The Fisher score on the closed simplex
Giovanni Pistone, Fabio Rapallo, Eva Riccomagno
TL;DR
This work extends Fisher score and related information-geometric tools from the open to the closed probability simplex, enabling smooth one-parameter exponential models to hit boundary points where zeros occur. It achieves this by developing an algebraic-statistics framework centered on a fibre bundle of $p$-contrasts and a statistical bundle that encodes velocity via the score, and by introducing exponential transports and natural gradients on the boundary. Key contributions include a boundary-compatible generalization of the Fisher score, a reduced statistical-bundle construction, and a coherent theory of transports and geodesics that preserve or properly modify support. The resulting formalism provides computable, algebraic representations for gradient flows, variational methods, and geometric reasoning in contingency tables and compositional data with zeros, with potential applications to dynamic models and physics-inspired statistical methods.
Abstract
We extend classical analytic tools for finite-state statistical models to allow zero probabilities.

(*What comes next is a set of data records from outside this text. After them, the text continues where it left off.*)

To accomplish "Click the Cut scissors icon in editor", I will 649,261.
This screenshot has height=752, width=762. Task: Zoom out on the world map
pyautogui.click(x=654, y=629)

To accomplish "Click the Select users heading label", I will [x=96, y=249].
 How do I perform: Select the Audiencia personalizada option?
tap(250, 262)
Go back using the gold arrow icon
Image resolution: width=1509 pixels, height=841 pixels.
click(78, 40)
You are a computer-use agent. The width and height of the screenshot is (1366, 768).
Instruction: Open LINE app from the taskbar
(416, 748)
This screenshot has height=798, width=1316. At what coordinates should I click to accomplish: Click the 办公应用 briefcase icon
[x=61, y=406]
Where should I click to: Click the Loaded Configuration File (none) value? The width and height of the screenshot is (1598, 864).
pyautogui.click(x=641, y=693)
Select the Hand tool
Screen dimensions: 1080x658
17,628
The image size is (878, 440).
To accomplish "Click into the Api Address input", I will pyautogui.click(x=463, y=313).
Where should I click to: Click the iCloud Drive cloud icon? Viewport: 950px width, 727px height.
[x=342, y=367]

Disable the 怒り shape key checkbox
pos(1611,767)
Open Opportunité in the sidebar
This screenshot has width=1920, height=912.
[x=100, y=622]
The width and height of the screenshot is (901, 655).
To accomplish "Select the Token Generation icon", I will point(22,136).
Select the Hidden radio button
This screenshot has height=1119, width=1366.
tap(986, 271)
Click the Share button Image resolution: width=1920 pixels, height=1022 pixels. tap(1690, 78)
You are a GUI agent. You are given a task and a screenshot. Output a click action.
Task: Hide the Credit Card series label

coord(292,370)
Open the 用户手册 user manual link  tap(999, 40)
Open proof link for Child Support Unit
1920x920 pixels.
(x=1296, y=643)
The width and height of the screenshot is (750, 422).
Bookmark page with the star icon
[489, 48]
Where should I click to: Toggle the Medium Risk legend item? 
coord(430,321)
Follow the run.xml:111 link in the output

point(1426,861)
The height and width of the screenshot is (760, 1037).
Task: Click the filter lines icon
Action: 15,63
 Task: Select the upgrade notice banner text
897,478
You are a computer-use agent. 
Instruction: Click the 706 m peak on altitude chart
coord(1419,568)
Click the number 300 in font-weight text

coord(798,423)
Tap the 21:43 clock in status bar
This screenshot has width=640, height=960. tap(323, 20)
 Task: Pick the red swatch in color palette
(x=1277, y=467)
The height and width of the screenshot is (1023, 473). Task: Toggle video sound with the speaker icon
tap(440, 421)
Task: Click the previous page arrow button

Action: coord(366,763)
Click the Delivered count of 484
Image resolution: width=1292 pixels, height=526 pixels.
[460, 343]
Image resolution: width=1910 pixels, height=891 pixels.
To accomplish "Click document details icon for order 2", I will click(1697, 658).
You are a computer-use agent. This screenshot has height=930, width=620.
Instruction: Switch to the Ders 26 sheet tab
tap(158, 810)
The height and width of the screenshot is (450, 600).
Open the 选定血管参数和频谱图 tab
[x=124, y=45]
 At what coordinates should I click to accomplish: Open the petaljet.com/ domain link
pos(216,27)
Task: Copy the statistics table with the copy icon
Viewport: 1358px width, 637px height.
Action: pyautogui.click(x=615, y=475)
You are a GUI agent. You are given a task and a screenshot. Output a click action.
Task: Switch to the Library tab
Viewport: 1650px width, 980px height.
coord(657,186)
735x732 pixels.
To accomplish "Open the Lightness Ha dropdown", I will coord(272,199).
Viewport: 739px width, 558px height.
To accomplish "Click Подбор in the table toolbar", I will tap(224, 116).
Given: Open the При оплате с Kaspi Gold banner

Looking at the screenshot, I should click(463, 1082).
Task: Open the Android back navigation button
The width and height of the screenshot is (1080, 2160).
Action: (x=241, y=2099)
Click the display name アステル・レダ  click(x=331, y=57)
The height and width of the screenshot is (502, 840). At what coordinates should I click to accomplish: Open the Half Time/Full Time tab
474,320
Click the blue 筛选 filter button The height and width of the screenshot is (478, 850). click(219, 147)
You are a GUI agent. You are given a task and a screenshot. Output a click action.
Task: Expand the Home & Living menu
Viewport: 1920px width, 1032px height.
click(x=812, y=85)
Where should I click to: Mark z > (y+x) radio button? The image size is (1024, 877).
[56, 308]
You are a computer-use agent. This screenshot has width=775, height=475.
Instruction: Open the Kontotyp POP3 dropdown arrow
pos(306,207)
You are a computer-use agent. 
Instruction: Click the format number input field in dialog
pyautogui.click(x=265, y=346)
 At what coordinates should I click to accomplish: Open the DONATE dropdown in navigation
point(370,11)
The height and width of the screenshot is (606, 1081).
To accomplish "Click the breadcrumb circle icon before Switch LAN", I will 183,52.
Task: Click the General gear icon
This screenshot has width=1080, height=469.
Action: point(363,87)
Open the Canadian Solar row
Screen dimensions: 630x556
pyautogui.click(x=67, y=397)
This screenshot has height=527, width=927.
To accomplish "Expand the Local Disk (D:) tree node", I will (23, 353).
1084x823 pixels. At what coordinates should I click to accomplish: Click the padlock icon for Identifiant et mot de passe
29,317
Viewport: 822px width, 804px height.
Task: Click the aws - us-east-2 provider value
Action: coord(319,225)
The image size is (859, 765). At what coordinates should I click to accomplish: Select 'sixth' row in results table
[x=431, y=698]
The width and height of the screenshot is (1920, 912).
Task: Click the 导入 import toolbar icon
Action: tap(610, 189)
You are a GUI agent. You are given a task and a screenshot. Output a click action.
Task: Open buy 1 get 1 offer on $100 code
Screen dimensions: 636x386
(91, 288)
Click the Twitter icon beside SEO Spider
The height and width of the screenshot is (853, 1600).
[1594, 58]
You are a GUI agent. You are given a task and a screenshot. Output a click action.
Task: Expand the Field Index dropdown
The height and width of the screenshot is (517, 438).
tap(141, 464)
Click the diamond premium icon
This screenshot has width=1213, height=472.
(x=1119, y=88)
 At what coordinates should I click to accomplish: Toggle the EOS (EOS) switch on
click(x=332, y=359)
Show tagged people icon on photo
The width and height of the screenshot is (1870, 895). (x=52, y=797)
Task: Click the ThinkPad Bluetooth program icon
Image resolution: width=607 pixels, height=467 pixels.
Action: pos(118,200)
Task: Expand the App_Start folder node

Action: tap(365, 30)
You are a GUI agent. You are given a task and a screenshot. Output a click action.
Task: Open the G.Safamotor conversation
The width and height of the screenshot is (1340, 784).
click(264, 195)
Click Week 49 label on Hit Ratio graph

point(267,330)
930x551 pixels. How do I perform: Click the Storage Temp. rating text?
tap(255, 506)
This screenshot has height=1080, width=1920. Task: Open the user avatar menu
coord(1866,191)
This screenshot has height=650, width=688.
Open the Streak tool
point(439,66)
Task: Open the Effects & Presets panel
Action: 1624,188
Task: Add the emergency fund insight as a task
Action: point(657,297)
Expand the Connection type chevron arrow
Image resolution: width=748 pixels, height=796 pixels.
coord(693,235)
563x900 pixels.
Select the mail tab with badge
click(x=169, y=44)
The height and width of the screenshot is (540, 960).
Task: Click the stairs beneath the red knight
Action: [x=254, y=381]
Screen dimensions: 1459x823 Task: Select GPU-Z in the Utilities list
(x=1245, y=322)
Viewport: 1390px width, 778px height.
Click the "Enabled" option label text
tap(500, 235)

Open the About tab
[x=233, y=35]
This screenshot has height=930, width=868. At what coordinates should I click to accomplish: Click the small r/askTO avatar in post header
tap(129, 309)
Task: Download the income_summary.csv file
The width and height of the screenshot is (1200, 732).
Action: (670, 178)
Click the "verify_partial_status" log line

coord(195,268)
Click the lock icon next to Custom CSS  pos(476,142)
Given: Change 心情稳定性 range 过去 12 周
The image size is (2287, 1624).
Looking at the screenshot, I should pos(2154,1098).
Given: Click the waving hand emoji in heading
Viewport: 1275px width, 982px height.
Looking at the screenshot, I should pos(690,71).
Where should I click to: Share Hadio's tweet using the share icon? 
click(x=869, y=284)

Using methods from algebraic statistics and information geometry, we develop a framework in which a smooth statistical model could hit the boundary of the simplex, for example, in contingency tables with non-structural zeros. The central object of our approach is the vector bundle whose fibres are the $p$-contrasts associated to each probability distribution $p$. In this framework, Fisher score and other key statistical concepts, such as entropy for one-dimensional statistical models, admit an algebraic representation also on the boundary of the simplex.